Porque o leitor chega a perguntar--me o que é que Umberto Eco quer fazer com este livro. Criou muitos inimigos entre judeus, jesuítas e maçons ou estes perdoaram-lhe?
Perdoam. E eu não quero inimigos.
Mesmo ao escrever que os judeus tem o seu próprio cheiro...
Que foi dito por Victor Hugo. Se lermos o que Dostoievski escreveu também é terrível. Não inventei nada! Não é um livro sobre os judeus porque não há um judeu sequer no livro a não ser Freud, que passa por lá; nem sobre os jesuítas, mas os discursos dos jesuítas sobre os patriotas italianos. É um livro sobre o discurso anti-semita, ou melhor, é um livro sobre a força do discurso que produz acontecimentos históricos. E o Protocolo é um discurso falso que contribuiu para produzir milhões de mortos.
A parte sobre Freud parece escrita com prazer...
Mesmo neste caso, tudo o que é dito sobre Freud, a cocaína por exemplo, vem das cartas à sua namorada.
O romance faz uma antevisão do futuro e acerta em muita da nossa actualidade.
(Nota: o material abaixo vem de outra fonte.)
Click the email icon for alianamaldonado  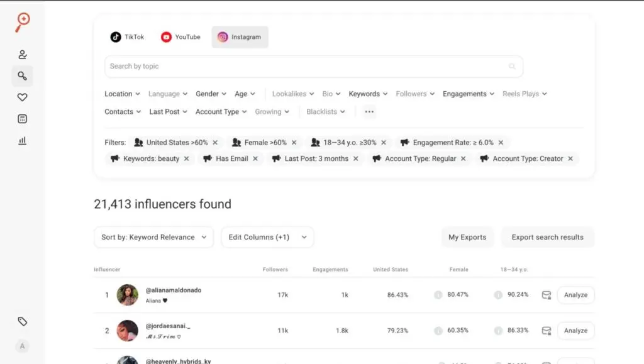[x=546, y=295]
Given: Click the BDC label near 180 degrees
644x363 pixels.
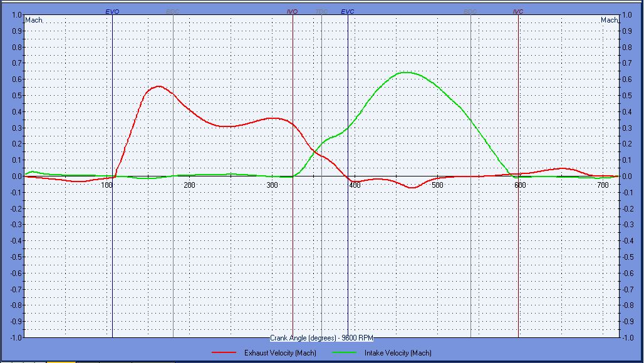Looking at the screenshot, I should (x=172, y=12).
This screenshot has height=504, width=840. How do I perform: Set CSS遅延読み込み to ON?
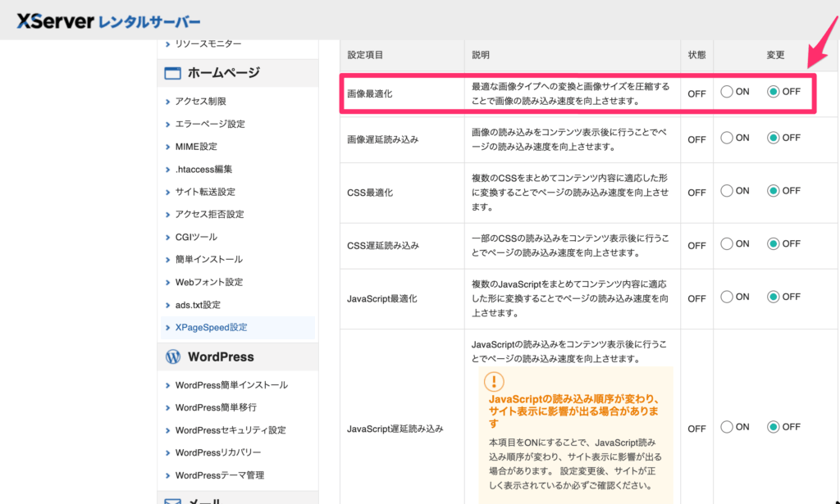click(727, 244)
Também é história?
Se alguém escreveu o Protocolo dos Sábios do Sião, e não foi o meu Simonini inventado, tentou sempre dizer o que se iria passar para acusar os judeus de irem fazê-lo. No Protocolo já está a descrição do sistema capitalista que existia, que se apoia em informações até 1900 sobre referências a casos bancários e financeiros dessa época, mas onde se acusava sempre os judeus de serem os responsáveis.
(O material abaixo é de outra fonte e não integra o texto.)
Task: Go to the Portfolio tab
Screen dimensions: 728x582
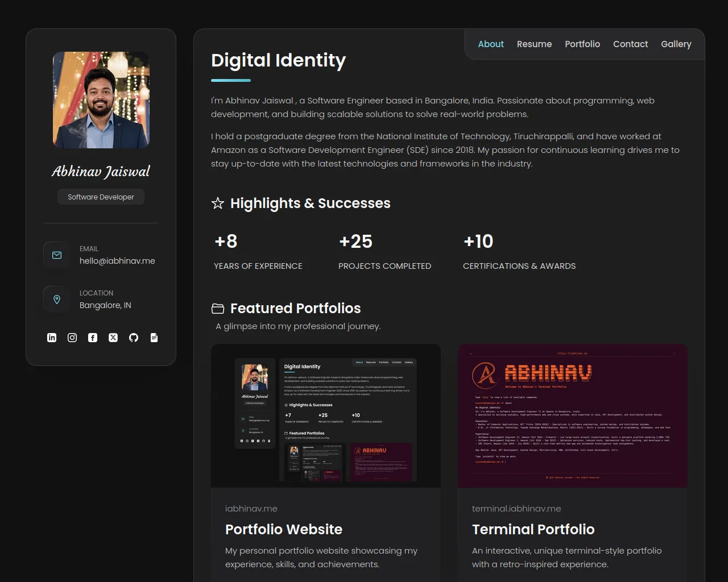Action: click(582, 44)
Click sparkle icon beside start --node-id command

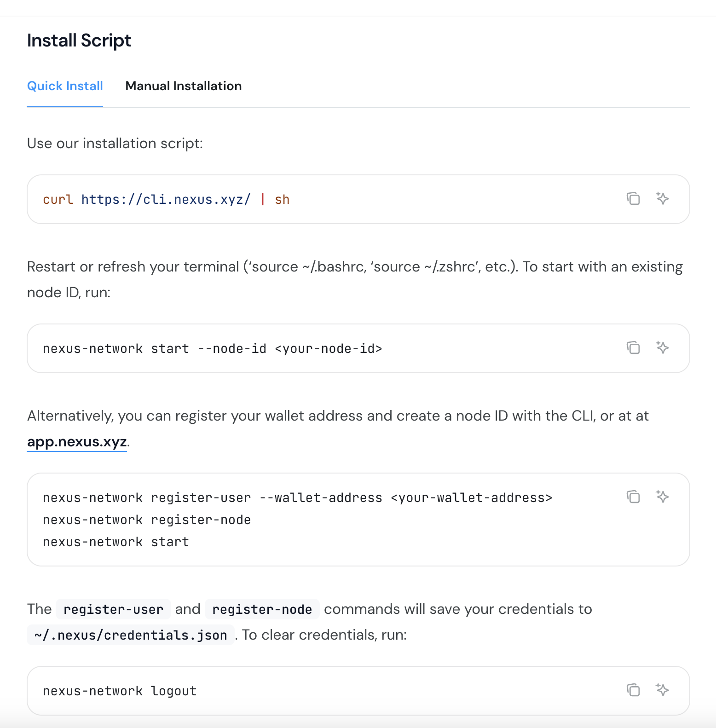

Quem escreveu o Protocolo teria de ter um grande conhecimento da época e de previsão do futuro?
Há páginas que parecem escritas por Berlusconi! Como quando se diz que é preciso fazer televisão para as pessoas ficarem estúpidas...
Quem ler o livro achará que se inspirou em muito em Berlusconi?
É preciso não esquecer que o texto do Protocolo é o da altura, escrito há um século. Há coisas que parecem muito contemporâneas mas resultam do acaso e da lógica dos segredos e das maquinações. É como o caso de Julian Assange e da WikiLeaks, que se desconhecia enquanto escrevia o livro mas que agora até parece ter várias semelhanças e contar a mesma história. Quanto a Berlusconi, só posso dizer que não penso muito nele.
Apesar do paralelismo presente?
Não tenho muita vontade de falar sobre a actualidade - afinal precisamos de viver. Não gosto do que me acontece quando vou ao estrangeiro e vêm perguntar o que penso de Berlusconi em vez de falar sobre os meus livros. Que é o que interessa.